§ What is asked
1. Rewrite the paragraph of the wedding recap that begins "The first song of the dance set" in a shorter form that keeps its main facts.
2. Write out the stretch of the wedding recap from "Then Ordinary by" through "the same story.", word for word.

§ Page
* * * * *

The Entrance and First Dance
The Nights by Avicii for the bridal party and the couple, a powerful loop of the main riff building through each entrance, peaking when Alex and Jenna walked in as Mr. and Mrs. Hyder for the first time.
Then Ordinary by Alex Warren for the first dance. And at exactly the right moment, the downbeat of the second chorus, Justin, the venue’s petal cannon operator, fired a cascade of flower petals across the dance floor. He hit it exactly on the beat we had discussed. The photos from that moment, taken by guests on their phones, were all over Instagram the next day. Doughnut and their crew were right there for it. That is what happens when every vendor in the room is telling the same story.
The First Dance Set
The first song of the dance set was Chantele leading a Rihanna medley, starting with We Found Love. Midway through, she stepped off the stage and into the crowd, signaling clearly that this was not a performance to be watched from a distance but a party to be in together. Bridesmaids and guests circled around her naturally. The dance floor became something else entirely.

* * * * *

§ Stored data
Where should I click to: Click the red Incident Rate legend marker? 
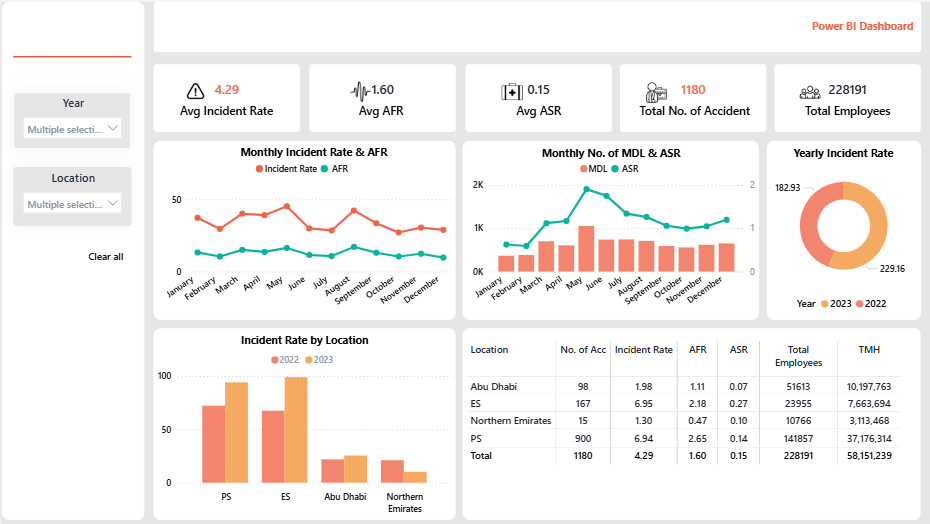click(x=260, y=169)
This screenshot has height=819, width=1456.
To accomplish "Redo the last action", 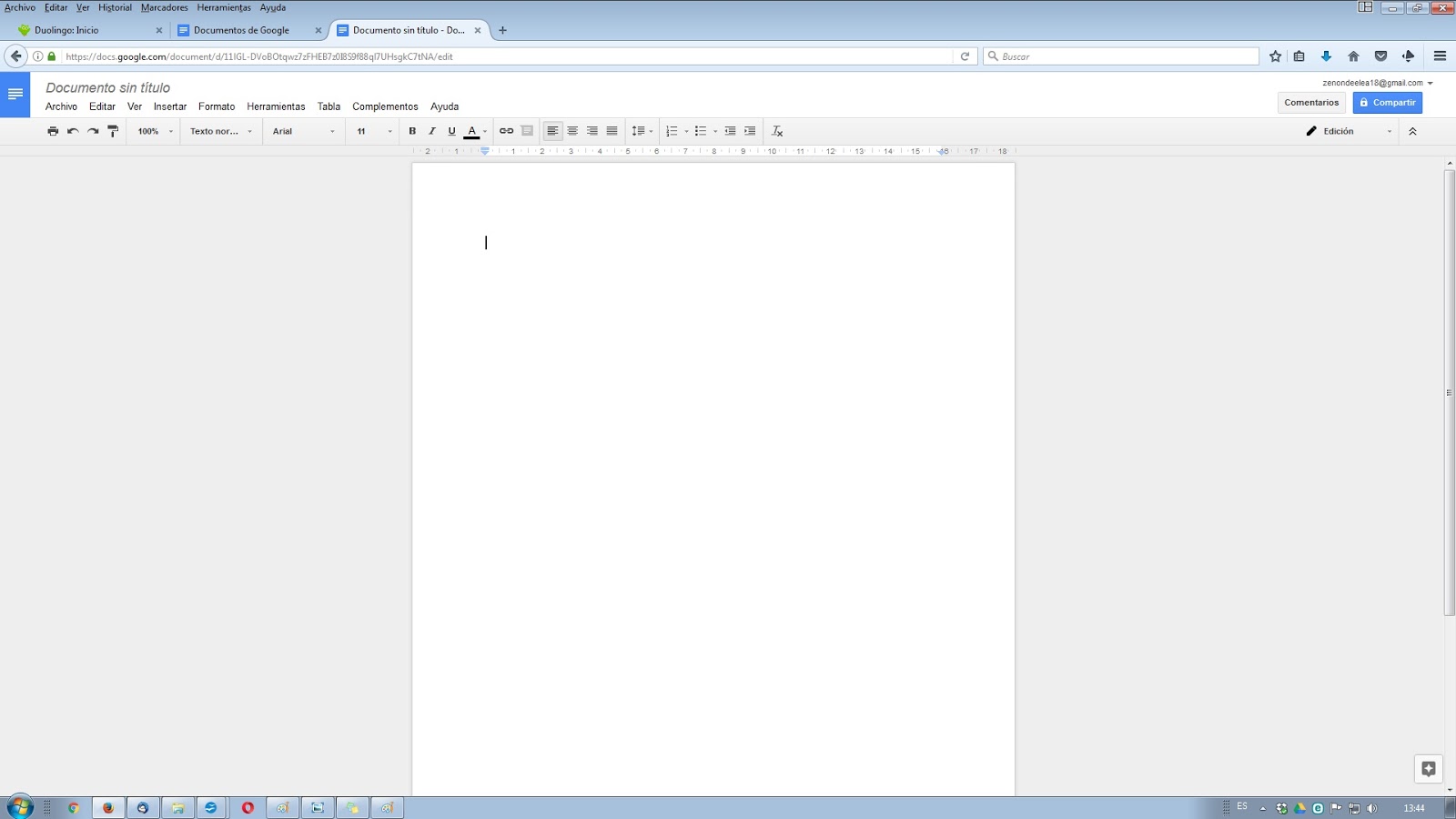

* * * * *

§ Outputs
1. Chantele opened the dance set with a Rihanna medley starting with We Found Love. Midway through, she left the stage and joined the crowd, making it a shared party rather than a performance. Bridesmaids and guests circled around her, and the dance floor was transformed.

2.
Then Ordinary by Alex Warren for the first dance. And at exactly the right moment, the downbeat of the second chorus, Justin, the venue’s petal cannon operator, fired a cascade of flower petals across the dance floor. He hit it exactly on the beat we had discussed. The photos from that moment, taken by guests on their phones, were all over Instagram the next day. Doughnut and their crew were right there for it. That is what happens when every vendor in the room is telling the same story.